**BRIEF**
Each line of the data that includes the string "Open" is to be copied out.

[Stored data]
------------------------------------------------------------
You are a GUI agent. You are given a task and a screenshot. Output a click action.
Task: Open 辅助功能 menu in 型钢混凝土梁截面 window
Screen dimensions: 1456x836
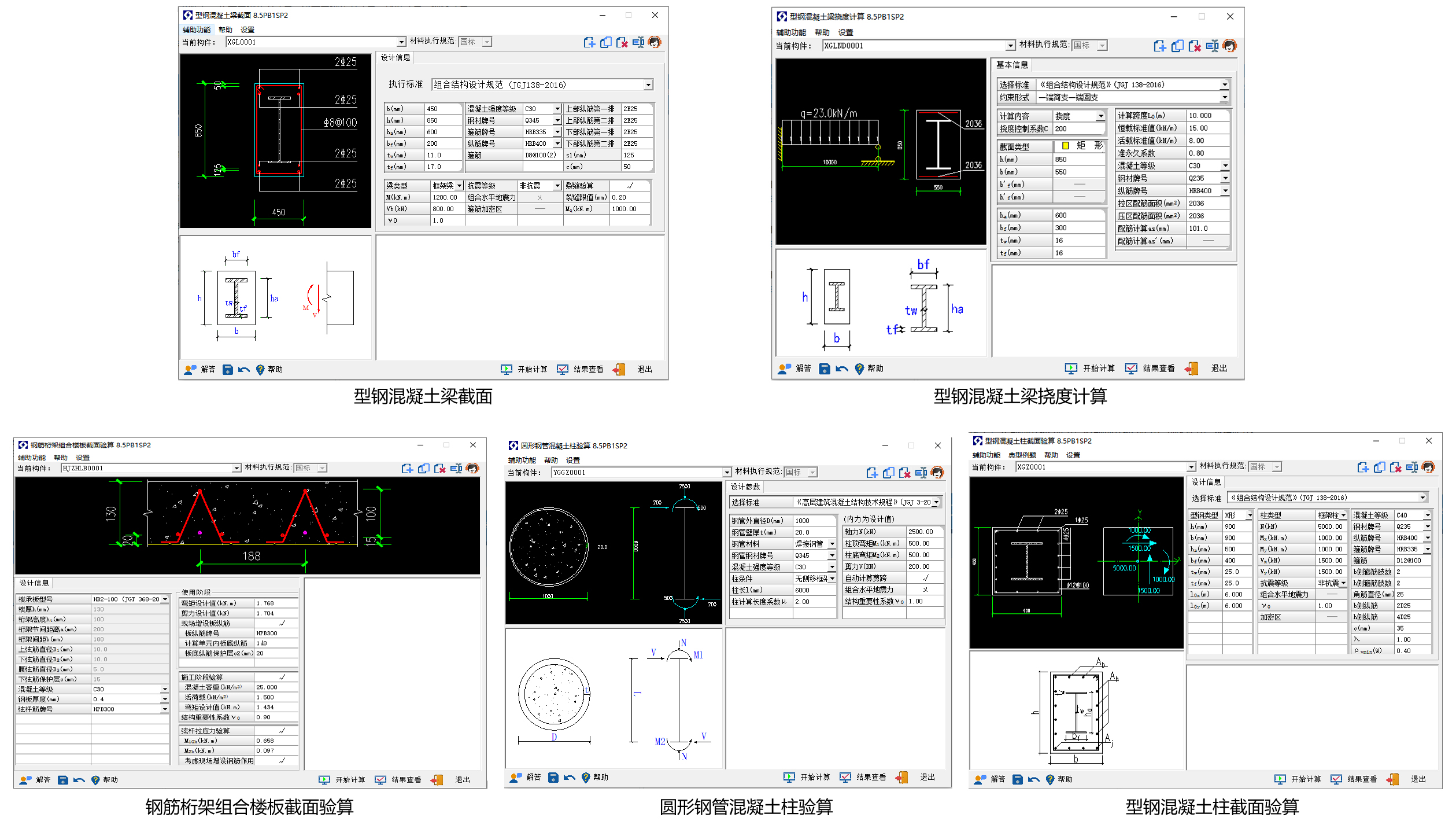tap(197, 30)
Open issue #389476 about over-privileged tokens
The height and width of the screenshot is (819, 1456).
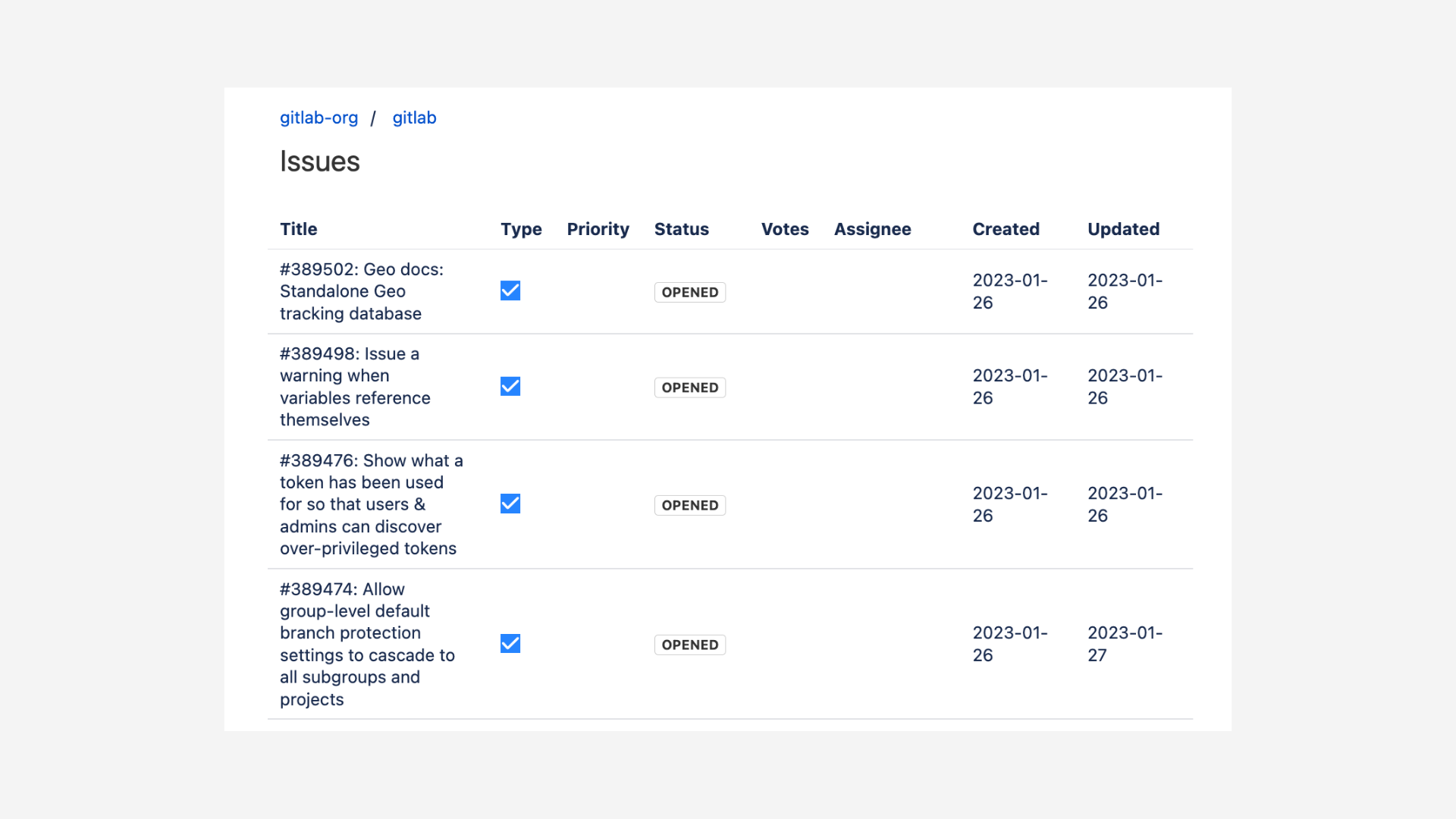371,504
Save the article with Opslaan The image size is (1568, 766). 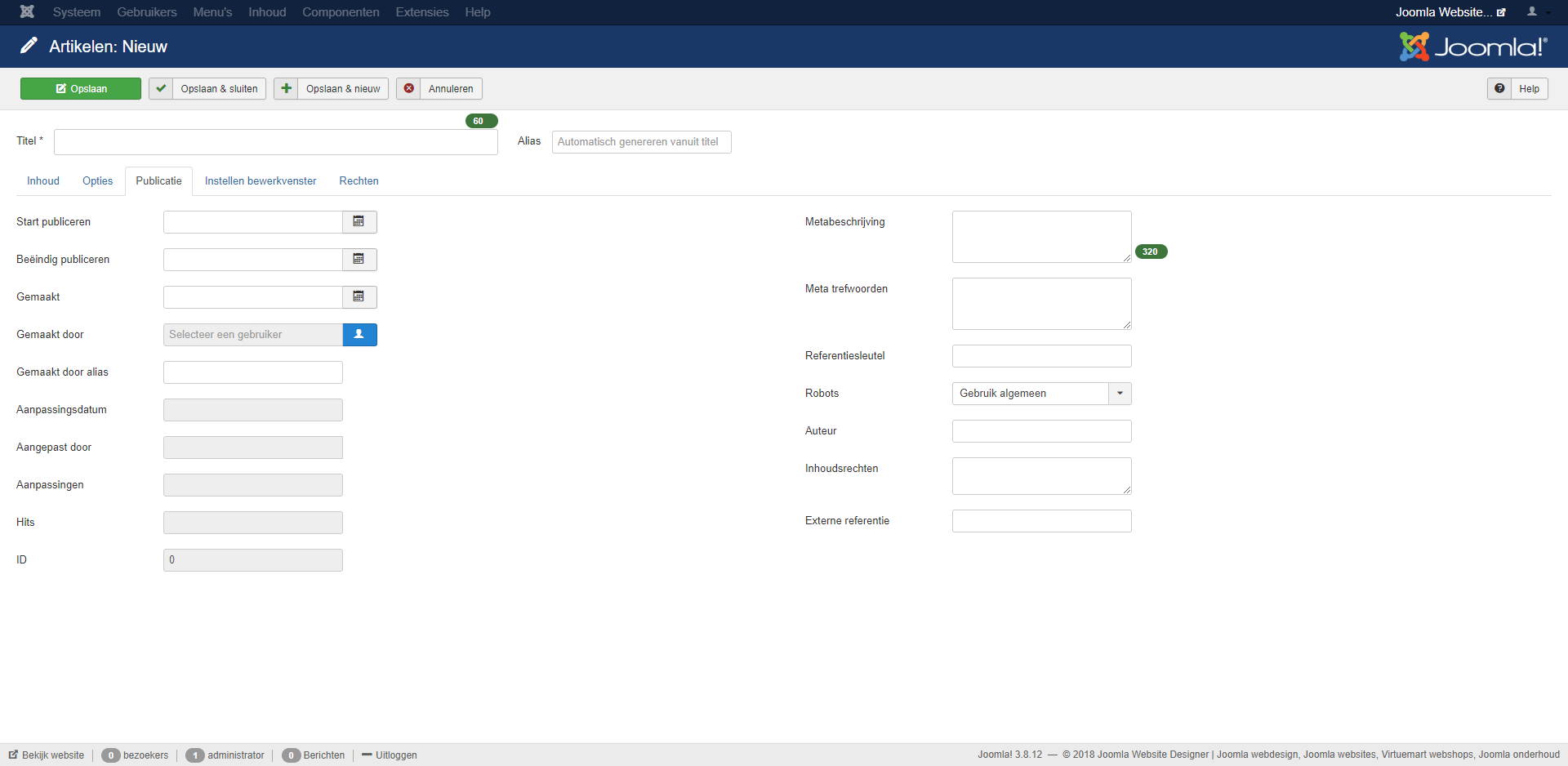(x=80, y=88)
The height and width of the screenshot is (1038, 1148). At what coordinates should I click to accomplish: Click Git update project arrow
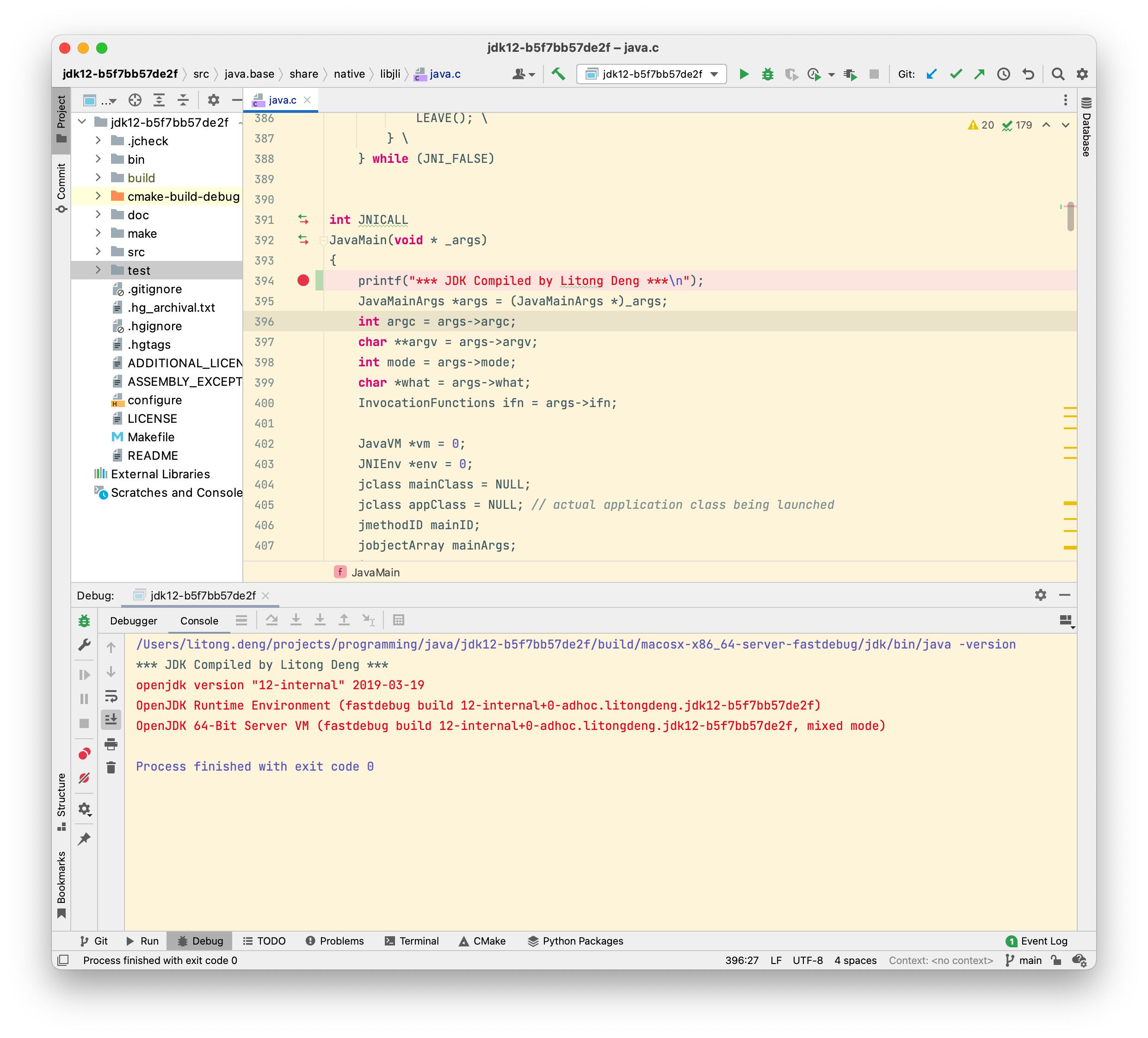(x=932, y=74)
------------------------------------------------------------
**RESPONSE AREA**
Task: Open 辅助功能 menu in 型钢混凝土梁截面 window
Open issue #389476 about over-privileged tokens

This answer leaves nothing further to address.